Abstract 301P
Background
ES-SCLC accounts for 70% of SCLC cases, characterized by widespread metastasis, with a 5-year survival rate of only 5%. For the past three decades, the standard treatment for SCLC has been platinum-based doublet chemotherapy (chemo), but recent FDA approvals of immunotherapy (IO) combined with chemo offer new hope. Identifying biomarkers to predict response to chemo or chemoIO remains a key research focus. This study investigates whether baseline CT radiomic texture and tumor vessel features can predict treatment response in these patients.
Methods
This study analyzed 376 ES-SCLC patients across three institutions. Responders, defined by RECIST 1.1, included those with complete or partial response, while non-responders had stable or progressive diseases. Radiomic features reflecting tumor heterogeneity and quantitative vessel tortuosity (QVT) were extracted from pretreatment CT scans. The training dataset (St) included 65 patients treated with chemo at one site, while validation was conducted on a combined dataset (Sv, n=311) comprising 188 patients treated with chemo and 123 patients treated with chemoIO (chemo + atezolizumab) from two other sites. A linear discriminant classifier (LDA) trained on St was evaluated on Sv using the AUC metric. The Objective Response Rate (ORR) was also assessed to compare the effectiveness of treatment between the chemo and chemoIO groups.
Results
Among 253 patients treated with chemo, 186 (74%) responded, while 101 (82%) of 123 patients treated with chemoIO responded. Using five radiomic features, the AUC for predicting response was 0.78 (95% CI: 0.76–0.80) in St and 0.75 (95% CI: 0.73–0.77) in Sv. The ORR in the chemoIO arm, as predicted by classifier, was 79%, compared to 70% in the chemo-alone arm. However, the p-value for the ORR comparison was not statistically significant (P=0.1), consistent with IMpower133, which showed a slightly higher response rate with atezolizumab, but with no significant difference.
Conclusions
Radiomic texture and QVT features from baseline CT scans show promise in predicting response to chemo and chemoIO in ES-SCLC, with the potential to guide treatment decisions and improve precision medicine.

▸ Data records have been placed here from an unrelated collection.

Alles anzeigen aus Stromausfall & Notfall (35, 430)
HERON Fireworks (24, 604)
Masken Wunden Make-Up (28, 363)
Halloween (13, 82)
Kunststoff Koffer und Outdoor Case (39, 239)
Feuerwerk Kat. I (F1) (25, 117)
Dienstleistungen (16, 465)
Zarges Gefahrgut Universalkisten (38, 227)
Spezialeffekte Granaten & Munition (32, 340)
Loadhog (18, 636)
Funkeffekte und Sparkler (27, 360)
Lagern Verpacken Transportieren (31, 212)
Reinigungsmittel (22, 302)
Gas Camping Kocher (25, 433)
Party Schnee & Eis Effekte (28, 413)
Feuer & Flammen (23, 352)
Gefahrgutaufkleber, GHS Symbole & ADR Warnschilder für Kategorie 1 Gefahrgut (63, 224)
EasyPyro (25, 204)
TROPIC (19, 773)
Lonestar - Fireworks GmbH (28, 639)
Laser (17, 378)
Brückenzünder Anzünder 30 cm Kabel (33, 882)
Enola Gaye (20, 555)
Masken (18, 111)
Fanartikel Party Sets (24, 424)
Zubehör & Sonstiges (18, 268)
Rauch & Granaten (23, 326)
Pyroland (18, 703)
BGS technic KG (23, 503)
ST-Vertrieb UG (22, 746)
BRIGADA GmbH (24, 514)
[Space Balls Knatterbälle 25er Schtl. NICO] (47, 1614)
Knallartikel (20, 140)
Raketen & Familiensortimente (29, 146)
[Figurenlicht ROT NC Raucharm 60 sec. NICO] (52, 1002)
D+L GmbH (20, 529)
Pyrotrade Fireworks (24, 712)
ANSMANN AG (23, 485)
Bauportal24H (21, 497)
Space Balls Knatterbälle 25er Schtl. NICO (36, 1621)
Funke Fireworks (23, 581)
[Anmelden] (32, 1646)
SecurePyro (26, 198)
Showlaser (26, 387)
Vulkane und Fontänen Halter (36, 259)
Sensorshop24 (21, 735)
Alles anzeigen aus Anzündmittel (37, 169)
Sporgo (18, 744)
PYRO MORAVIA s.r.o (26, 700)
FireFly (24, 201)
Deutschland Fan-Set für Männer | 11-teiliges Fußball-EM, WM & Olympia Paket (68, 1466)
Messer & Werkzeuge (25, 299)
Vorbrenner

Legal entity responsible for the study
A. Madabhushi.
Funding
Research reported in this publication was supported by the National Cancer Institute under award numbers R01CA26820701A1, R01CA249992-01A1, R01CA202752-01A1, R01CA208236-01A1, R01CA216579-01A1, R01CA220581-01A1, R01CA257612-01A1, 1U01CA239055-01, 1U01CA248226-01, 1U54CA254566-01, National Heart, Lung, and Blood Institute 1R01HL15127701A1, R01HL15807101A1, National Institute of Biomedical Imaging and Bioengineering 1R43EB028736-01, National Center for Research Resources under award number 1 C06 RR12463-01, National Institutes of Health under Award Number P50CA217691 from the Career Enhancement Program. VA Merit Review Award IBX004121A from the United States Department of Veterans Affairs Biomedical Laboratory Research and Development Service the Office of the Assistant Secretary of Defense for Health Affairs, through the Breast Cancer Research Program (W81XWH-19-1-0668), the Prostate Cancer Research Program (W81XWH-15-1-0558, W81XWH-20-1-0851), the Lung Cancer Research Program (W81XWH-18-1-0440, W81XWH-20-1-0595), the Peer Reviewed Cancer Research Program (W81XWH-18-1-0404, W81XWH-21-1-0345, W81XWH-21-1-0160), the Lung Cancer research Program Career Development Award (HT9425-24-1-0095).
Disclosure
A. Madabhushi: Financial Interests, Personal, Advisory Board: Picture Health, Aiforia Inc, SimBioSys, Frederick National Laboratory; Financial Interests, Personal, Member of Board of Directors: Elucid Bioimaging, Inspirata Inc; Financial Interests, Personal, Other: AstraZeneca; Financial Interests, Personal, Research Grant: Boehringer Ingelheim, Eli-Lilly, Bristol Myers Squibb. All other authors have declared no conflicts of interest.